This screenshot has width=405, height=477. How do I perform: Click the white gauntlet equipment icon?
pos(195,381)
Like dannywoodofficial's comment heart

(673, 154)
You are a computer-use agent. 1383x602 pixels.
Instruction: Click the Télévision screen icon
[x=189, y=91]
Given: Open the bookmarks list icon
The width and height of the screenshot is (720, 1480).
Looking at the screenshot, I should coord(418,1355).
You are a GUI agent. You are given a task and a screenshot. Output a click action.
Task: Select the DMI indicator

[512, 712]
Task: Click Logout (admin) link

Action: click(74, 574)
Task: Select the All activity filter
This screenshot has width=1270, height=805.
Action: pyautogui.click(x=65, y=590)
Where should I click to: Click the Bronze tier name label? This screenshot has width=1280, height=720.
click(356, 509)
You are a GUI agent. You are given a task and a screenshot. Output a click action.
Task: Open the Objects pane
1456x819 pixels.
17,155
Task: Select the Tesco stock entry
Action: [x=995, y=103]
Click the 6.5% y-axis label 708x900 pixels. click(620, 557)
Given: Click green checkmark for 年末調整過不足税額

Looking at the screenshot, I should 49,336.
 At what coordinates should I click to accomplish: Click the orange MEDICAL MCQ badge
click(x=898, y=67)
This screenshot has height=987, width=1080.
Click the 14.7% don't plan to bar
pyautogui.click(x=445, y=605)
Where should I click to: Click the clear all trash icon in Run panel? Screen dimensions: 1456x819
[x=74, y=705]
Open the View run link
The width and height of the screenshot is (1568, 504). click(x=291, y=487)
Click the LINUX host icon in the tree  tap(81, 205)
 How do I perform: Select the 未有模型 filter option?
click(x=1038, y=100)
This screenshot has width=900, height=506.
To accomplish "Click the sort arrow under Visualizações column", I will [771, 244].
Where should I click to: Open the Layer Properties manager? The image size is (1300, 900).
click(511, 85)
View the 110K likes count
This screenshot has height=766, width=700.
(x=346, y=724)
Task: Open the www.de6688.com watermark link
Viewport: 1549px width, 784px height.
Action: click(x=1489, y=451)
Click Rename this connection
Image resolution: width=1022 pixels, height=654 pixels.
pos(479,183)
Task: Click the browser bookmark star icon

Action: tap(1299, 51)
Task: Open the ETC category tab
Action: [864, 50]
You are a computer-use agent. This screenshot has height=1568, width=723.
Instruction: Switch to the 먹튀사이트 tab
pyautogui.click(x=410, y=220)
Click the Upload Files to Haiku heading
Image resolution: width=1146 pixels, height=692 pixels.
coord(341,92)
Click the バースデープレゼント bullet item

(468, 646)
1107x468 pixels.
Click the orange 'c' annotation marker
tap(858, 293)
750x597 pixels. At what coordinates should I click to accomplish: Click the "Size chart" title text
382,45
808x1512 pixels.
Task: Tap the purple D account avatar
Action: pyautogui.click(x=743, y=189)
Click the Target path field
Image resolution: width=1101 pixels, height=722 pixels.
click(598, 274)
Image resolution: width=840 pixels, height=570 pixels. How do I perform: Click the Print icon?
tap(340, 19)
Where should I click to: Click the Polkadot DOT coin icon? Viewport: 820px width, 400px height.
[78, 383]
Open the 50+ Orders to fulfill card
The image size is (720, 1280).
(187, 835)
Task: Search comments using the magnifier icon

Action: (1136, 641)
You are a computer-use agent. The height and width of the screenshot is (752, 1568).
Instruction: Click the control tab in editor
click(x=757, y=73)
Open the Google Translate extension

§

» EXERCISE DIRECTIONS
Retype the stretch of entries from the line containing "You are a computer-use agent. 1383x602" through the line containing "Click the LINUX", both lines included, keeping every character the same.

» THE SOLUTION
You are a computer-use agent. 1383x602 pixels.
Instruction: Click the Télévision screen icon
[x=189, y=91]
Given: Open the bookmarks list icon
The width and height of the screenshot is (720, 1480).
Looking at the screenshot, I should coord(418,1355).
You are a GUI agent. You are given a task and a screenshot. Output a click action.
Task: Select the DMI indicator

[512, 712]
Task: Click Logout (admin) link

Action: click(74, 574)
Task: Select the All activity filter
This screenshot has width=1270, height=805.
Action: pyautogui.click(x=65, y=590)
Where should I click to: Click the Bronze tier name label? This screenshot has width=1280, height=720.
click(356, 509)
You are a GUI agent. You are given a task and a screenshot. Output a click action.
Task: Open the Objects pane
1456x819 pixels.
17,155
Task: Select the Tesco stock entry
Action: [x=995, y=103]
Click the 6.5% y-axis label 708x900 pixels. click(620, 557)
Given: Click green checkmark for 年末調整過不足税額

Looking at the screenshot, I should 49,336.
 At what coordinates should I click to accomplish: Click the orange MEDICAL MCQ badge
click(x=898, y=67)
This screenshot has height=987, width=1080.
Click the 14.7% don't plan to bar
pyautogui.click(x=445, y=605)
Where should I click to: Click the clear all trash icon in Run panel? Screen dimensions: 1456x819
[x=74, y=705]
Open the View run link
The width and height of the screenshot is (1568, 504). click(x=291, y=487)
Click the LINUX host icon in the tree  tap(81, 205)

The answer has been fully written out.